**AIM OF THE EXERCISE:**
Give back exactly the lines from the "Viewport: 924px width, 1308px height." line to the final line of the records, and only those, minus any pictures.

[ENTRIES SUPPLIED Boundary: Start]

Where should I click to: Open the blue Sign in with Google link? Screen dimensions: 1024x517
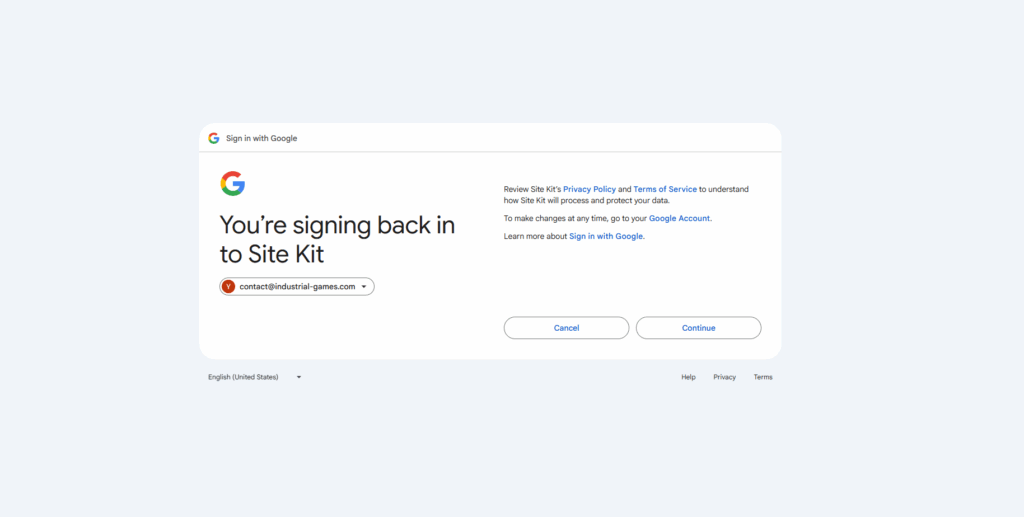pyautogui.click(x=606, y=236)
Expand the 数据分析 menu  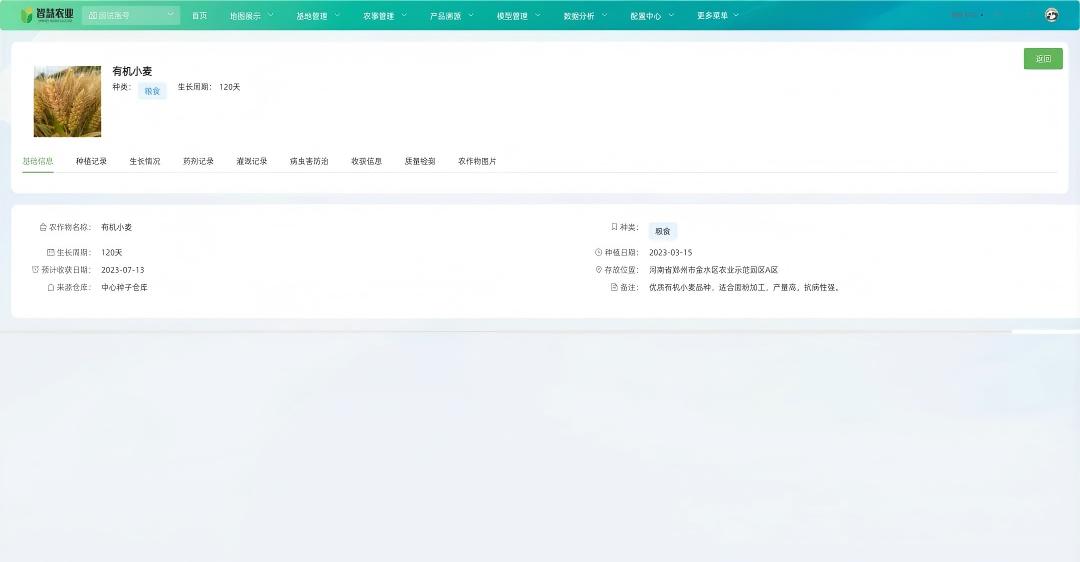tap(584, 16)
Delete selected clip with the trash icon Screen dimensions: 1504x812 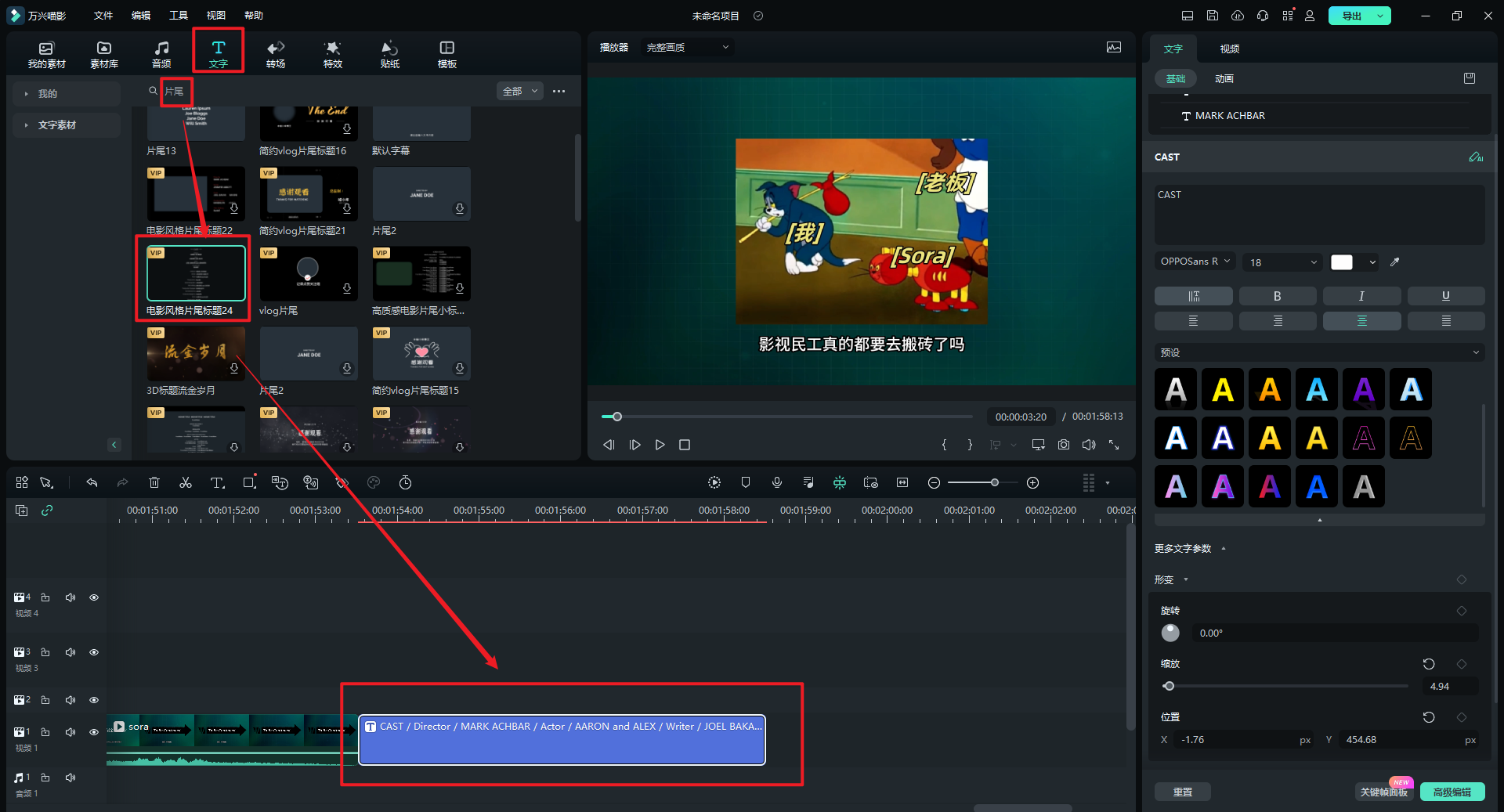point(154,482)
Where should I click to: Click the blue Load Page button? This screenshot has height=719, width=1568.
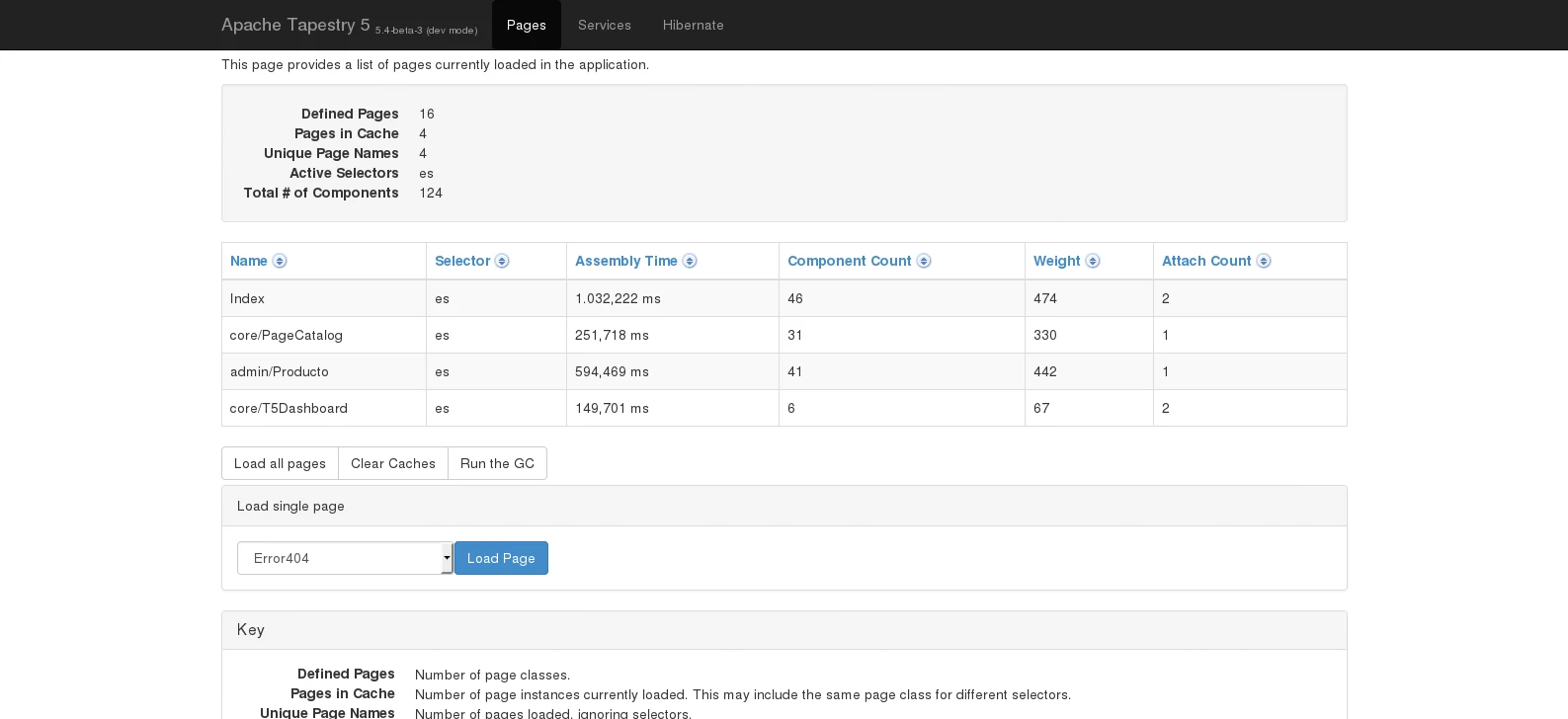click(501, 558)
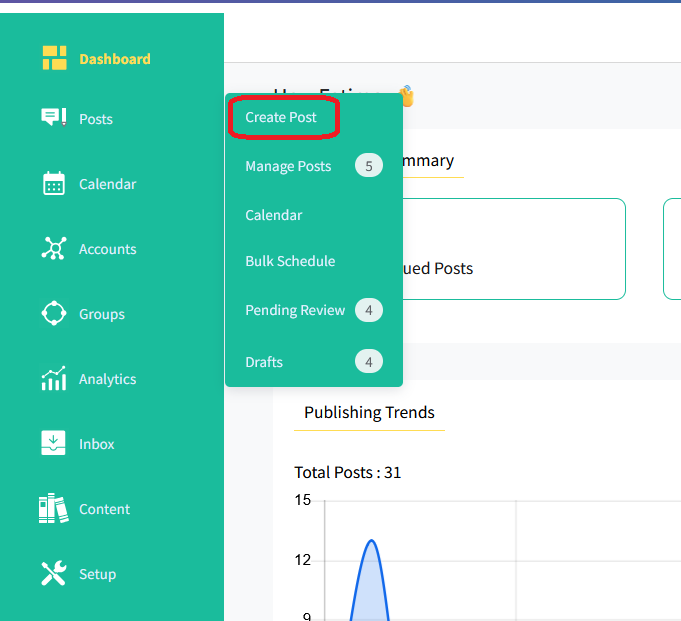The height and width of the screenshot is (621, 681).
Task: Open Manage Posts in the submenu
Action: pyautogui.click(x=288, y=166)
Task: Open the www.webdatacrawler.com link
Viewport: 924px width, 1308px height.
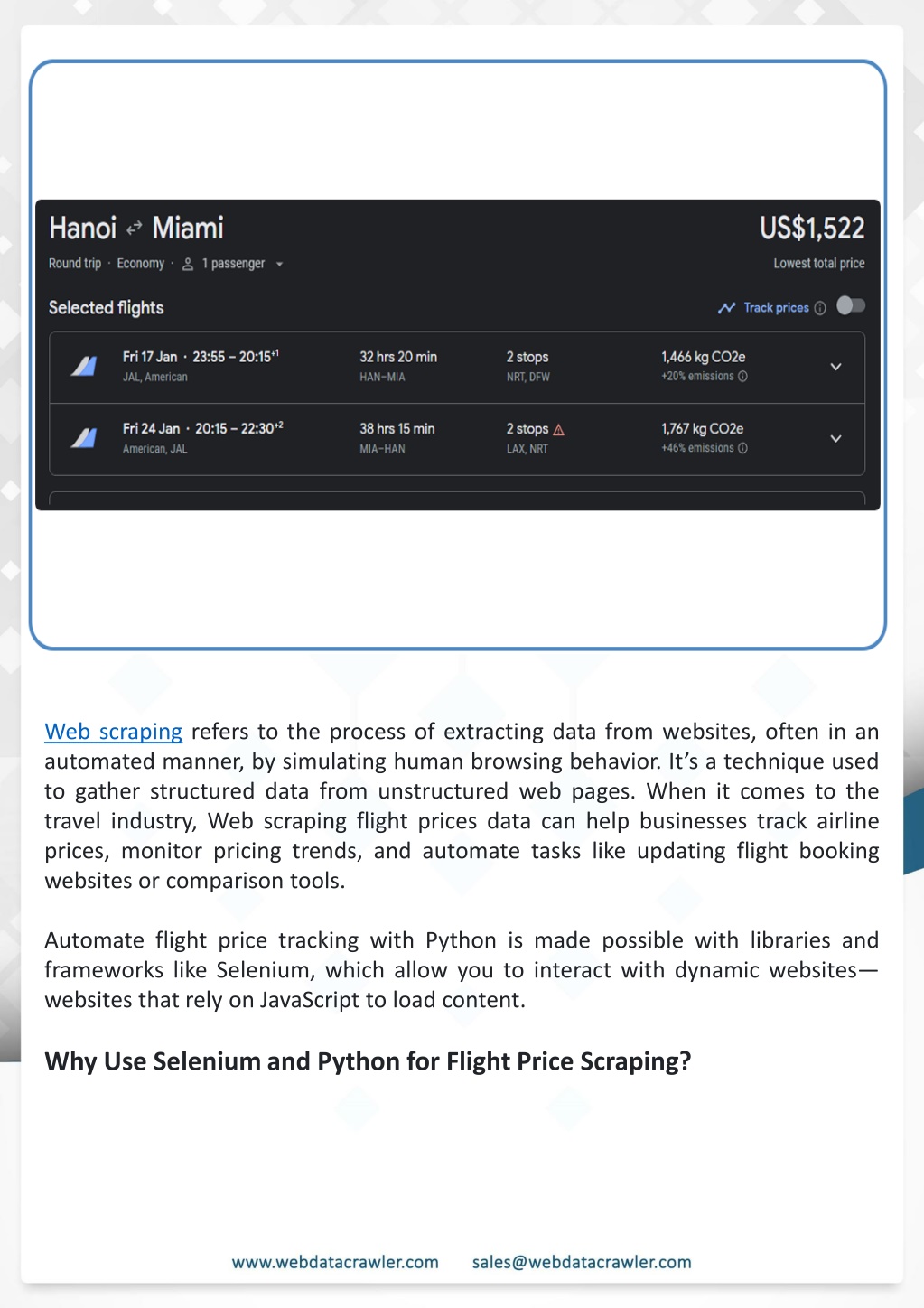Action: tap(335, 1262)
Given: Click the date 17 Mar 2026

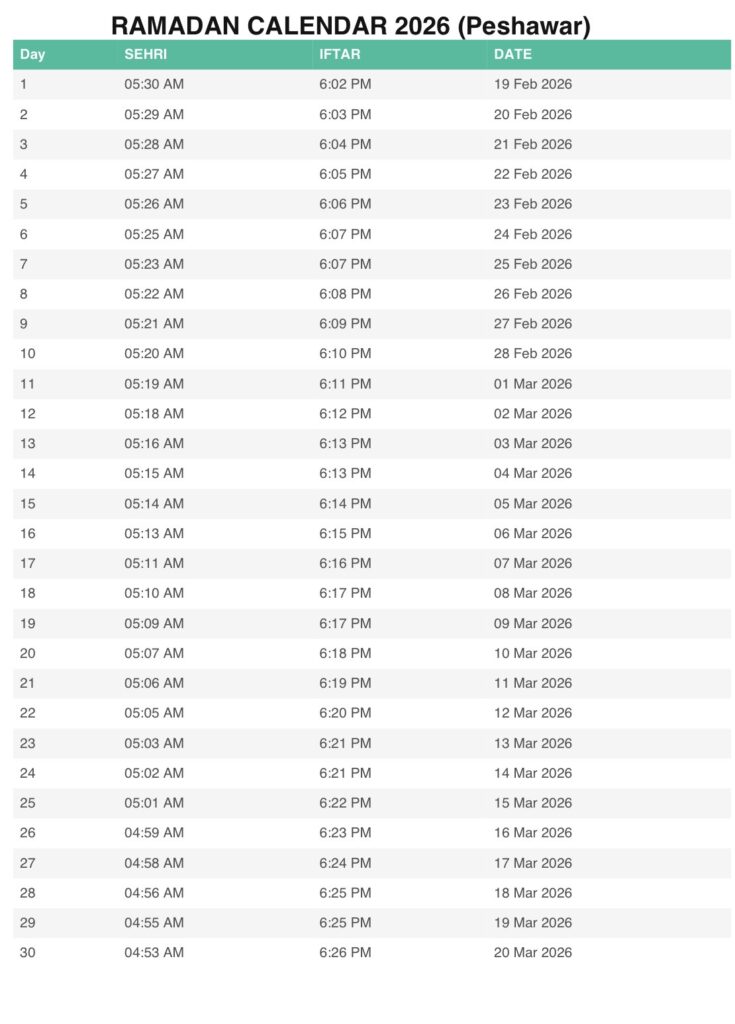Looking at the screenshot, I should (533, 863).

[ENTRIES SUPPLIED Boundary: End]

**SOLUTION TO THE PROBLEM:**
Viewport: 924px width, 1308px height.
Action: tap(335, 1262)
Given: Click the date 17 Mar 2026

Looking at the screenshot, I should (533, 863).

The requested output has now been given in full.